[Word and element locating data]
========

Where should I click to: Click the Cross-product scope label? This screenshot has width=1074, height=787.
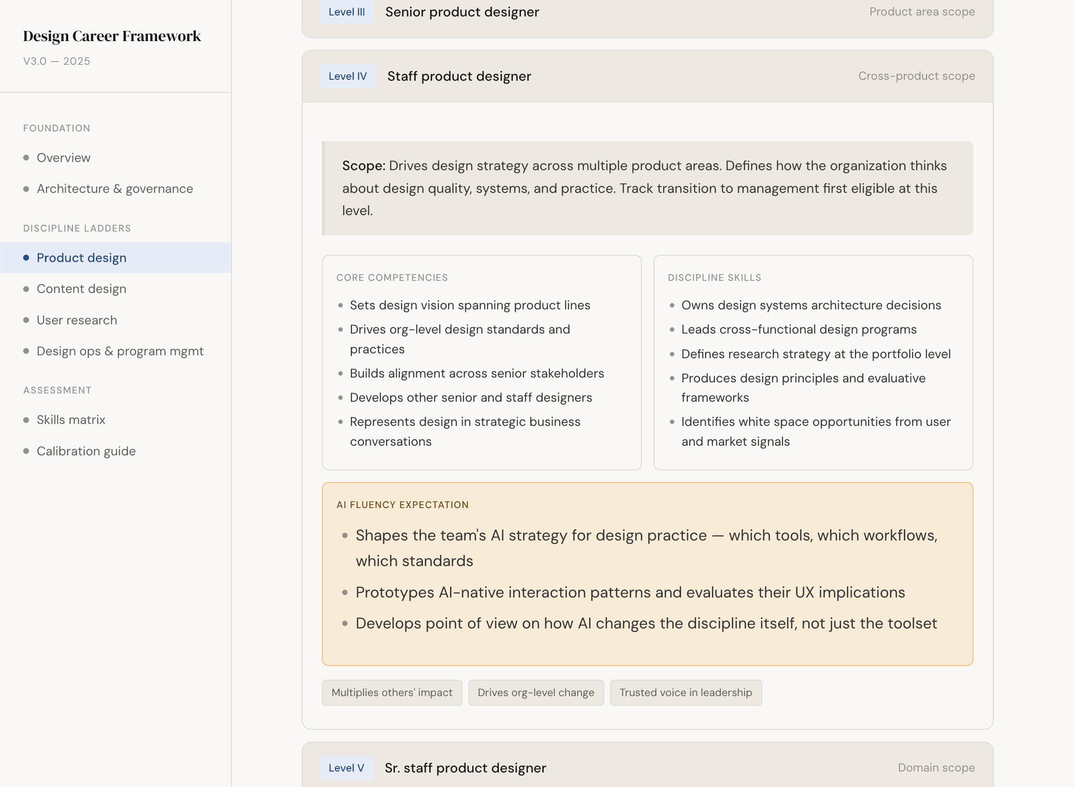point(916,76)
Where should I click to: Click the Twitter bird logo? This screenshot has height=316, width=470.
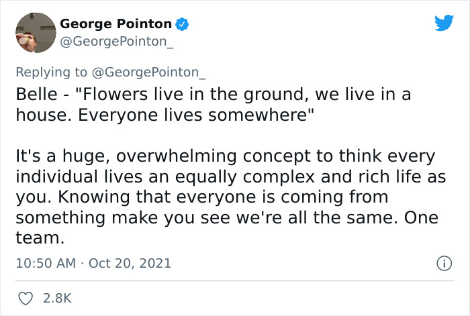(444, 23)
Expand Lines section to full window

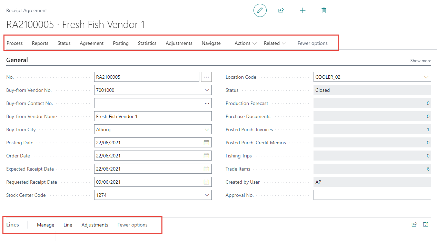(x=426, y=225)
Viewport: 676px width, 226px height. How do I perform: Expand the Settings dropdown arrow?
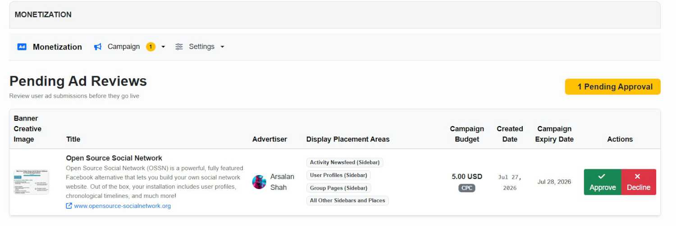coord(222,47)
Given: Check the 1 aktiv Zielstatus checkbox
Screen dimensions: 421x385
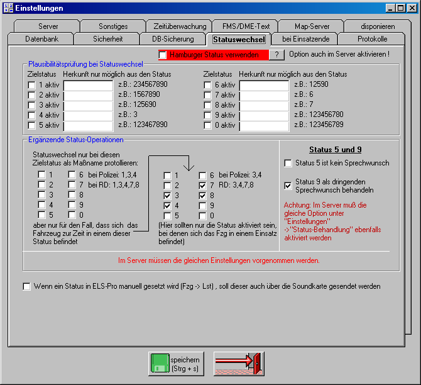Looking at the screenshot, I should tap(32, 84).
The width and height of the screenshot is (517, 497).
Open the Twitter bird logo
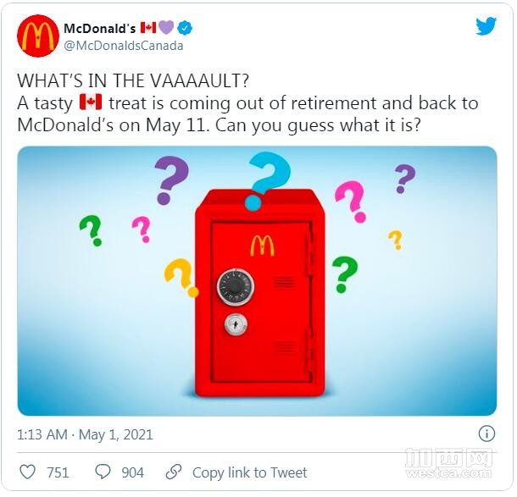click(486, 26)
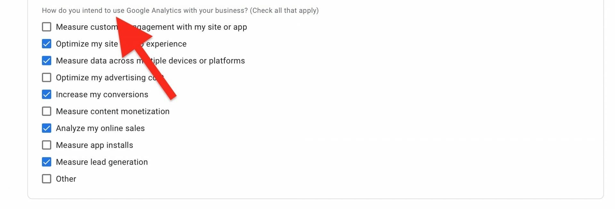Deselect Measure lead generation

click(46, 162)
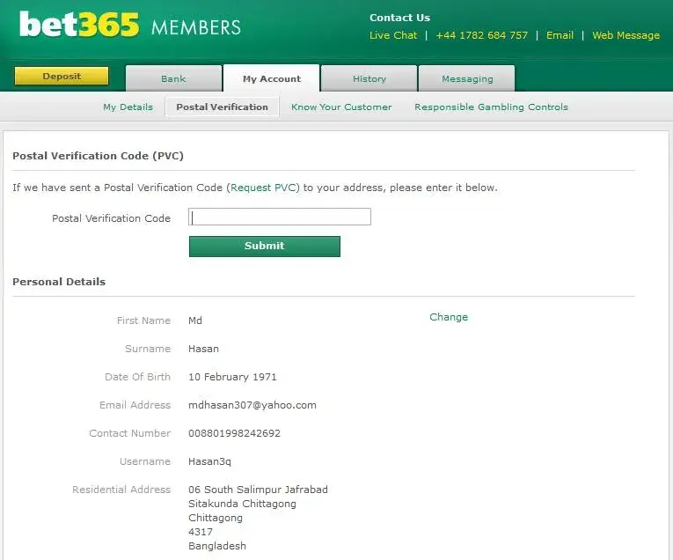The image size is (673, 560).
Task: Focus the Postal Verification Code field
Action: (280, 217)
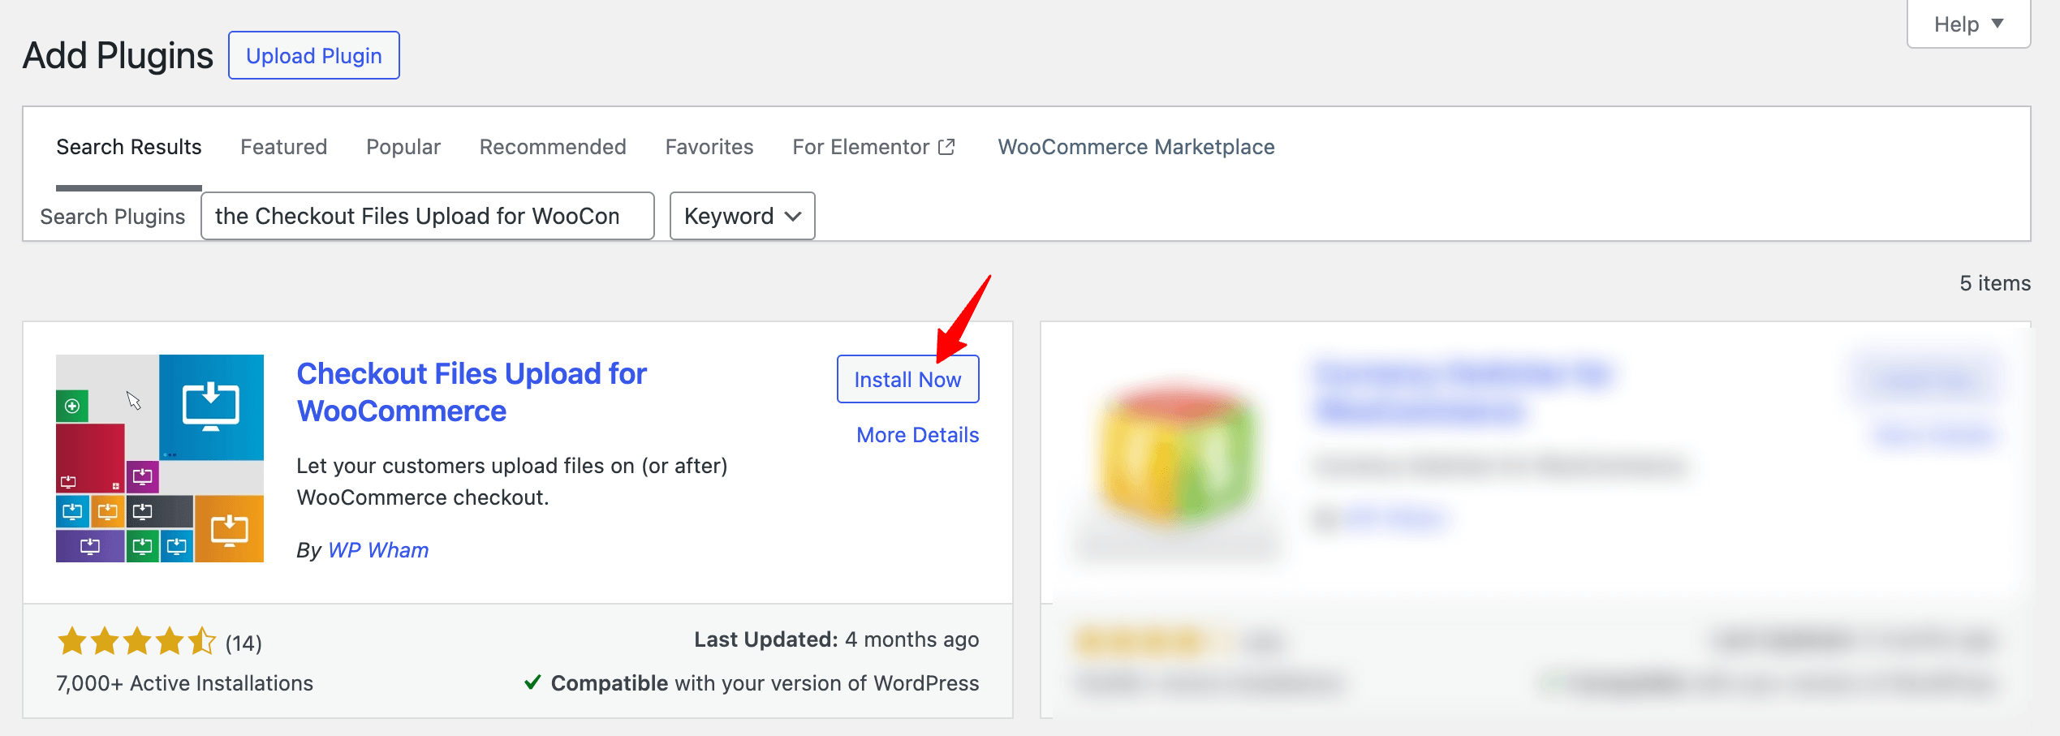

========

Aim: Reproduce all of the lines above word for word, omitting the pictures.

Final answer:
Where should I click to: Click the Cross-product scope label? This screenshot has width=1074, height=787.
point(916,76)
Where should I click to: Click the Twitter bird logo? This screenshot has height=316, width=470.
(444, 23)
Expand Lines section to full window

(x=426, y=225)
Viewport: 676px width, 226px height. How do I perform: Expand the Settings dropdown arrow?
coord(222,47)
Given: Check the 1 aktiv Zielstatus checkbox
Screen dimensions: 421x385
Looking at the screenshot, I should tap(32, 84).
The width and height of the screenshot is (517, 497).
Open the Twitter bird logo
click(486, 26)
Deselect Measure lead generation

click(46, 162)
The image size is (673, 560).
Task: Focus the Postal Verification Code field
Action: (280, 217)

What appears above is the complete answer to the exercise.